A alta do valor da cesta mantém a capital amazonense como uma das mais caras e ocupa no mês de novembro a 6° colocação dentre as 18 capitais onde é realizada a Pesquisa Nacional da Cesta Básica

O custo da cesta básica para o sustento de uma família de quatro pessoas (dois adultos e duas crianças, sendo que estas consomem o equivalente a um adulto) foi de R$ 922,17 durante o mês de novembro

O custo da cesta básica para o sustento de uma família de quatro pessoas (dois adultos e duas crianças, sendo que estas consomem o equivalente a um adulto) foi de R$ 922,17 durante o mês de novembro (ACRITICA/AC)

O custo da cesta básica de Manaus voltou a subir comparativamente ao mês de outubro ficando em R$ 307,39 em novembro de 2013, de acordo com pesquisa realizada pelo Departamento Intersindical de Estatística e Estudos Socioeconômicos (Dieese). Composta por 12 produtos, o valor apresentou alta de 2,26% em relação ao mês passado. Em outubro, o conjunto de itens alimentícios essenciais custava R$ 300,59. Em novembro de 2012 a cesta básica custou R$ 284,85.

Em relação a outubro de 2013, um trabalhador que ganha um salário mínimo em Manaus comprometeu, em novembro, 49,28% de seu rendimento líquido - R$ 623,76, após o desconto de 8% referente à contribuição previdenciária - com a aquisição dos alimentos básicos. Segundo o Dieese, este mesmo trabalhador precisou trabalhar 99 horas e 45 minutos para comprar a cesta básica em novembro. Em outubro a jornada exigida era de 97 horas e 32 minutos.

Para o sustento de uma família de quatro pessoas (dois adultos e duas crianças, sendo que estas consomem o equivalente a um adulto), a quantia necessária foi de R$ 922,17 durante o mês de novembro. Esse valor equivale a aproximadamente 1,36 vezes o salário mínimo bruto, fixado pelo governo federal em R$ 678,00. No mês anterior, o custo da cesta básica para esta mesma família foi de R$ 901,77.

De acordo com o Dieese, sete produtos apresentaram aumento em novembro, quatro recuaram seus preços e um produto não teve seu preço alterado no mês analisado, influenciando o custo total da mesma que ficou 2,26% mais cara no mês.

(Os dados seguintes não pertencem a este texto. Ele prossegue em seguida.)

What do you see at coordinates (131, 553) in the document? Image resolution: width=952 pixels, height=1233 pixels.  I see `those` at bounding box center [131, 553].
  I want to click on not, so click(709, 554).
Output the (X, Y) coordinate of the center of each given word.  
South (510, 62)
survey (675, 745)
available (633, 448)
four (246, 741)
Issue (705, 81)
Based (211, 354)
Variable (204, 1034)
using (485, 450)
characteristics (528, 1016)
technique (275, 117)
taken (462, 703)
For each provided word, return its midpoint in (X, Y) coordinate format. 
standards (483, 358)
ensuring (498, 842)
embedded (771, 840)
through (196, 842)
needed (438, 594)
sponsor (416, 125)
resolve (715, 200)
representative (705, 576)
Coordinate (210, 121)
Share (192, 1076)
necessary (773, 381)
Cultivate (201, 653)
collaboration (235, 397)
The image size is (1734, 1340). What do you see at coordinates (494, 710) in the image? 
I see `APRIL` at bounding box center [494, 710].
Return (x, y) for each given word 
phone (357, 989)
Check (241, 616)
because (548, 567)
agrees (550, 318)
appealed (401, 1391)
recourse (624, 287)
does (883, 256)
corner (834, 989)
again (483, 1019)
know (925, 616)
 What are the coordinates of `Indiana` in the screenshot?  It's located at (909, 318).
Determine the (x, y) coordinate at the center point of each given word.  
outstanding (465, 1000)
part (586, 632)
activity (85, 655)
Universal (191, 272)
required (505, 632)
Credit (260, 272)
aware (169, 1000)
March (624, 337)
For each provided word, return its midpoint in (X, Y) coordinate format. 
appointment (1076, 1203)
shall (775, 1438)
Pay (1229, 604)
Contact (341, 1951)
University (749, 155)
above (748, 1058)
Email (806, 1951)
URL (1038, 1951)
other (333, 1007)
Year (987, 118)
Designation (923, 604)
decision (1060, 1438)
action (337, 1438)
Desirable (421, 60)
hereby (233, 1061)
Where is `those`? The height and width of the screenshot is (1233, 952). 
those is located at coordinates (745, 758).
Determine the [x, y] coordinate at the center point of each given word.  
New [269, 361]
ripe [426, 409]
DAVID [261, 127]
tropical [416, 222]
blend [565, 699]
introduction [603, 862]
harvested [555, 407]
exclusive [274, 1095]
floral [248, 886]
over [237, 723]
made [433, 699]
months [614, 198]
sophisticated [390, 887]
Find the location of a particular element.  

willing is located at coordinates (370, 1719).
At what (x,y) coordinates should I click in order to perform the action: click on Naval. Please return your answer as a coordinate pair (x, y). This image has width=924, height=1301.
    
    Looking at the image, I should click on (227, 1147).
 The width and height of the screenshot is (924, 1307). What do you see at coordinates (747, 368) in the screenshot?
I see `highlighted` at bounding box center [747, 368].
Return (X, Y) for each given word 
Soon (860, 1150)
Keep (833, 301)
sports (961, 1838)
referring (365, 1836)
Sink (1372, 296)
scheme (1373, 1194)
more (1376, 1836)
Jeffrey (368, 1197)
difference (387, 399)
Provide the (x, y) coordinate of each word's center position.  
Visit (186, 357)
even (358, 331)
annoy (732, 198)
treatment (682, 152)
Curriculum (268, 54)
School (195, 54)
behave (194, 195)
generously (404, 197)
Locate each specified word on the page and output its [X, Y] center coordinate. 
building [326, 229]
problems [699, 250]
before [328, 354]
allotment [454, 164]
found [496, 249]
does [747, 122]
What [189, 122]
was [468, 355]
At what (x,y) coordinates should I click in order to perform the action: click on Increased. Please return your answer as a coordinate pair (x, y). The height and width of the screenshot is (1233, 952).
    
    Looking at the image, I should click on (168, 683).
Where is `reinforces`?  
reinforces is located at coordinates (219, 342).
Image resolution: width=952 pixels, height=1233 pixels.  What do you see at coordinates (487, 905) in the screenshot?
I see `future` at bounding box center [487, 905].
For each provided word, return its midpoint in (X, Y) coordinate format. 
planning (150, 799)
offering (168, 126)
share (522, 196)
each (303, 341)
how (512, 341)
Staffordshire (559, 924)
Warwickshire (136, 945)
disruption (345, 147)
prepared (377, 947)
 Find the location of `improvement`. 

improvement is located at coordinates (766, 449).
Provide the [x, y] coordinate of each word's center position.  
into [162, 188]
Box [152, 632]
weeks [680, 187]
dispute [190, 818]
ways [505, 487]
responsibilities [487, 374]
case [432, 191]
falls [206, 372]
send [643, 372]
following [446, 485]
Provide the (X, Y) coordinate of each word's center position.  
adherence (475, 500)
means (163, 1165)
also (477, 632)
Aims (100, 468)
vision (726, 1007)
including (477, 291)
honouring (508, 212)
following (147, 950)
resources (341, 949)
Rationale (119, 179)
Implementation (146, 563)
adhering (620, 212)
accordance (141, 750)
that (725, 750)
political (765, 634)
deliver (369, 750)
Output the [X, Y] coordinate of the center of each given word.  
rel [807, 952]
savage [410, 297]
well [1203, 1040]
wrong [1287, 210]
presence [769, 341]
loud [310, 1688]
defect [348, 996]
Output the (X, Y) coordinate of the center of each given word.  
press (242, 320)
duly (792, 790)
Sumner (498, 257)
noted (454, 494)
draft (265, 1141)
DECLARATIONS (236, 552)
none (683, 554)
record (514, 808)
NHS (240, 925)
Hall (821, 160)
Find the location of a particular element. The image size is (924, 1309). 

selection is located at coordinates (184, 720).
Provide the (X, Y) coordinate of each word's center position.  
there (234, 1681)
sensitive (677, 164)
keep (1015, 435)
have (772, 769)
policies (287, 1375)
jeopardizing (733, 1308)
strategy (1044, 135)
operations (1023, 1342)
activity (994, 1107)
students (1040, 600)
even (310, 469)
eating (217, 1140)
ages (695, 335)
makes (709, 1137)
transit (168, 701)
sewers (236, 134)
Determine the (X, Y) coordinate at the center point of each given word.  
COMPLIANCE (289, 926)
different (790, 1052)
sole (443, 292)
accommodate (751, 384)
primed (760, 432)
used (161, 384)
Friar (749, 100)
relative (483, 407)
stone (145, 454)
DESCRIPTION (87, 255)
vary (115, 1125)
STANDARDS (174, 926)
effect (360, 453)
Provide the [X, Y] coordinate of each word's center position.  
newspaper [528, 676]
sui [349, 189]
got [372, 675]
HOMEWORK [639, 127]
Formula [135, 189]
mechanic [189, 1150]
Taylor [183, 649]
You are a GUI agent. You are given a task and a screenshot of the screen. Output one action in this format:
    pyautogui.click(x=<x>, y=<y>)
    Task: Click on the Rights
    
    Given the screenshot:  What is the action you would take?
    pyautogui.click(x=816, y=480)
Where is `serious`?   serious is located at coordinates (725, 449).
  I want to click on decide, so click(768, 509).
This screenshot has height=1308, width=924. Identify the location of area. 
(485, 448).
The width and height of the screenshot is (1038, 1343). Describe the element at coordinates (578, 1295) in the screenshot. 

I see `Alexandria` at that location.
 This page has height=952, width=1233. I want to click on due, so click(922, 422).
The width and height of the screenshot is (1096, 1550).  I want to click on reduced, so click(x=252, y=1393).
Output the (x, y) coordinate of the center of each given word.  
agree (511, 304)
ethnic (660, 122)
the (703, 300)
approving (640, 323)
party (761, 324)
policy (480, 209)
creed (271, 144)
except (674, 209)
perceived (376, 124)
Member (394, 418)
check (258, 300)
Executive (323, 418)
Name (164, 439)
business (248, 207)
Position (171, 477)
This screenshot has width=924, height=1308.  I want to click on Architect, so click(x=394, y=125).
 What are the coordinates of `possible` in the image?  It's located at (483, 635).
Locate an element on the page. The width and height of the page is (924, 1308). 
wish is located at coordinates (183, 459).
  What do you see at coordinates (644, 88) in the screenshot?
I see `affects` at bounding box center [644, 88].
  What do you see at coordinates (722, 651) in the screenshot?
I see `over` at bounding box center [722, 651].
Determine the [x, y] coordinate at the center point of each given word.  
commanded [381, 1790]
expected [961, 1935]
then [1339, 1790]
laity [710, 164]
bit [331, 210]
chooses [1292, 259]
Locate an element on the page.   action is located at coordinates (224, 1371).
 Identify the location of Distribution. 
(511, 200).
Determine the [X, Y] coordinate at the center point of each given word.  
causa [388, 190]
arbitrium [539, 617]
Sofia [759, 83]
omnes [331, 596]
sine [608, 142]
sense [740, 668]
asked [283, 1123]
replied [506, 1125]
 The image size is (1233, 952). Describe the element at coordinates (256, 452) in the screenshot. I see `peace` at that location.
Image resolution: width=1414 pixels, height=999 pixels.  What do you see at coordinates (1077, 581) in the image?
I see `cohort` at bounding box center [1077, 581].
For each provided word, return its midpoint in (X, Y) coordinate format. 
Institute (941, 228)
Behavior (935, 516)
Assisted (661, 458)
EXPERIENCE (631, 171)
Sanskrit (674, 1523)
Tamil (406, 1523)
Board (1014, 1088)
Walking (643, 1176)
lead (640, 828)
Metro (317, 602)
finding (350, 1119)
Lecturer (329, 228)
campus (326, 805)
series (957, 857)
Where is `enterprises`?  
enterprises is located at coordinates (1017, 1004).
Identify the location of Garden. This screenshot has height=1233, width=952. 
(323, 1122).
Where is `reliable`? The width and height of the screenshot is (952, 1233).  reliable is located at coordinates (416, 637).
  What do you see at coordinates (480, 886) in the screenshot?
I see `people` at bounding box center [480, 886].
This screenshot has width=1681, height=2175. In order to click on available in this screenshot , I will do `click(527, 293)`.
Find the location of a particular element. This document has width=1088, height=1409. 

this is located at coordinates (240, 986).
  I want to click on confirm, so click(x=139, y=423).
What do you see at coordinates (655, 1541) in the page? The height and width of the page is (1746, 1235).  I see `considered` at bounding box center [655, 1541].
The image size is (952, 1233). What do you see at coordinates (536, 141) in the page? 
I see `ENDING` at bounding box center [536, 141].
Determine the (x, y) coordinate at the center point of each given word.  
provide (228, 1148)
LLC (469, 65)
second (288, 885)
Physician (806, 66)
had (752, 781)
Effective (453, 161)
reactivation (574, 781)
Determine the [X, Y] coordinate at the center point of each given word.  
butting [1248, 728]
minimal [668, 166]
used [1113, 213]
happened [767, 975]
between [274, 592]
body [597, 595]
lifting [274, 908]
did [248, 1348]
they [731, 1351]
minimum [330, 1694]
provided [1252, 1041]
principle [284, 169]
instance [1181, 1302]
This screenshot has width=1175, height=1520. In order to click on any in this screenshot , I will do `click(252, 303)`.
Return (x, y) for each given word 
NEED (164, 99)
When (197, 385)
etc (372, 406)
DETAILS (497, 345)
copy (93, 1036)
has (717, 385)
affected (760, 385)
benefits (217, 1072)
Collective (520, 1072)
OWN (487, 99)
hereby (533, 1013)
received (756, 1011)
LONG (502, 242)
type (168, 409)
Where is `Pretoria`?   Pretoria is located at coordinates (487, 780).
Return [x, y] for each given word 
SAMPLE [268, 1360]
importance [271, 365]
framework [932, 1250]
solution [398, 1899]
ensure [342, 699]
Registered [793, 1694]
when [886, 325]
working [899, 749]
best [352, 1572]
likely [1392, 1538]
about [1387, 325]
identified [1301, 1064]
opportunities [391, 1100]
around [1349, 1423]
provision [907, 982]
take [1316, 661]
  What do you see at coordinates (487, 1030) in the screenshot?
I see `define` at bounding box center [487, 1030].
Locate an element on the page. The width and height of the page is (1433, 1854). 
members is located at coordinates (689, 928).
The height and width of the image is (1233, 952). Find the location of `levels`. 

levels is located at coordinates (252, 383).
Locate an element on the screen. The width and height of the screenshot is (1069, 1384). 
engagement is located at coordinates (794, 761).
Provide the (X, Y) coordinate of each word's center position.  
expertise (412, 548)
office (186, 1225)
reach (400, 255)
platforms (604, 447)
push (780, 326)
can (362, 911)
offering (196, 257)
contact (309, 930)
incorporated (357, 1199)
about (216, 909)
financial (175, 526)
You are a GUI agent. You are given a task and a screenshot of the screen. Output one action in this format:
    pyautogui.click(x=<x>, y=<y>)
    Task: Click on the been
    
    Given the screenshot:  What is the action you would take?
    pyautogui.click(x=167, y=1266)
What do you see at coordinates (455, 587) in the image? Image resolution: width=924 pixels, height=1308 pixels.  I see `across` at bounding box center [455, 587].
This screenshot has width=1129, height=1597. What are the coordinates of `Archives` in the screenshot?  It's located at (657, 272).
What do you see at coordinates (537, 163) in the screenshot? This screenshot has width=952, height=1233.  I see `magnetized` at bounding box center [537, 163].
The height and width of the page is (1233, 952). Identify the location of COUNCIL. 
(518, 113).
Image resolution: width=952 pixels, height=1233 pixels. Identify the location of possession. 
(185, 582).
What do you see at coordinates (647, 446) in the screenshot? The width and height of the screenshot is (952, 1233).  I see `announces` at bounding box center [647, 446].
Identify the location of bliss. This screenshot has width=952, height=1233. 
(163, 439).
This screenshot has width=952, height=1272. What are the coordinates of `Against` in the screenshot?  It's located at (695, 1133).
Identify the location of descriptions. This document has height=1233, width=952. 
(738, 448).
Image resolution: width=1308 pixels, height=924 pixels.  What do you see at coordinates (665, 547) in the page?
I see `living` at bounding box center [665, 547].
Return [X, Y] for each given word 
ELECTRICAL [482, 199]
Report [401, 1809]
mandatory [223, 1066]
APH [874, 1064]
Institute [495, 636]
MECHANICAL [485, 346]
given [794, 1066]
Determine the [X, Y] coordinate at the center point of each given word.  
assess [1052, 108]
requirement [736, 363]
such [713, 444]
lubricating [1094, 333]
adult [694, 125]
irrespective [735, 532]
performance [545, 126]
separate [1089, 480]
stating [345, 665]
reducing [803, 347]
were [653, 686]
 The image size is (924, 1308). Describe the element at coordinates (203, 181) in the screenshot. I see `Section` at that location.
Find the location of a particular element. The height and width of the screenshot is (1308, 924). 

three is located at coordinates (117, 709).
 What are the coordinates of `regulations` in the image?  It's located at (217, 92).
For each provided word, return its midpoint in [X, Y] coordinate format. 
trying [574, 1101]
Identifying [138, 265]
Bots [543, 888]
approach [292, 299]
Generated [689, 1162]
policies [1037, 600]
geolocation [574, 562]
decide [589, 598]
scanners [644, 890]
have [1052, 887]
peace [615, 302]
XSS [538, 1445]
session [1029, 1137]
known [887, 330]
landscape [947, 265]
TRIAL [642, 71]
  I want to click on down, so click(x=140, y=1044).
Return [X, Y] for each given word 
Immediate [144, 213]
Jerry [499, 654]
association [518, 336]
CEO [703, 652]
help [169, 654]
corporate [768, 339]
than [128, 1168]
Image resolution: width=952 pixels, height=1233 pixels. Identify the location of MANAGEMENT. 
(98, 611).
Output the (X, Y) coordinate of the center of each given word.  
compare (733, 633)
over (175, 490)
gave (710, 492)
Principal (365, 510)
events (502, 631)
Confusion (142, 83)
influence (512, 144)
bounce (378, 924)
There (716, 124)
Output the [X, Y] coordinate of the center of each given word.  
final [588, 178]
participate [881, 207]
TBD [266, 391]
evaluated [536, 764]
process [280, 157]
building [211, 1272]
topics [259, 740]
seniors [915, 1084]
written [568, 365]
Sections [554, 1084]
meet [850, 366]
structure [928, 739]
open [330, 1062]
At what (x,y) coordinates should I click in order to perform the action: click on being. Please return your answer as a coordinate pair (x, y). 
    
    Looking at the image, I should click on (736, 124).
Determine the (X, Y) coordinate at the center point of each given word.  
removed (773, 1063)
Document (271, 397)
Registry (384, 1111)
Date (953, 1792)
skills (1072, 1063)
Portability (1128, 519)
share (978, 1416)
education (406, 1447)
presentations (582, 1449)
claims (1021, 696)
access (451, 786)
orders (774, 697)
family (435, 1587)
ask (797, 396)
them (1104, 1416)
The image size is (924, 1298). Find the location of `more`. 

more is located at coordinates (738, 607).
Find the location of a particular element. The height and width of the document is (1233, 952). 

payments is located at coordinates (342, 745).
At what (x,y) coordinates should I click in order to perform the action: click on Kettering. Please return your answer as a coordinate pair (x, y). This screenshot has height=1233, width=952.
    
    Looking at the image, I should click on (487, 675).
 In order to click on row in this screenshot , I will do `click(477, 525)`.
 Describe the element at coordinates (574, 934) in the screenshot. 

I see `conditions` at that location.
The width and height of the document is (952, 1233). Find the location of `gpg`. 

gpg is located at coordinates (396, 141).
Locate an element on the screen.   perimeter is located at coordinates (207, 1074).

O tomate (10,15%) foi o produto que apresentou maior alta no mês seguido da manteiga (6,98%), da carne (2,98%), do arroz (2,03%), do óleo (1,86%), do açúcar (1,71%), e do pão (0,14%). O feijão (-8,78%) foi o produto que apresentou a maior redução no mês seguido do café (-1,0%), do leite (-0,34%), e da banana (-0,29%). A farinha não teve seu preço alterado no mês analisado.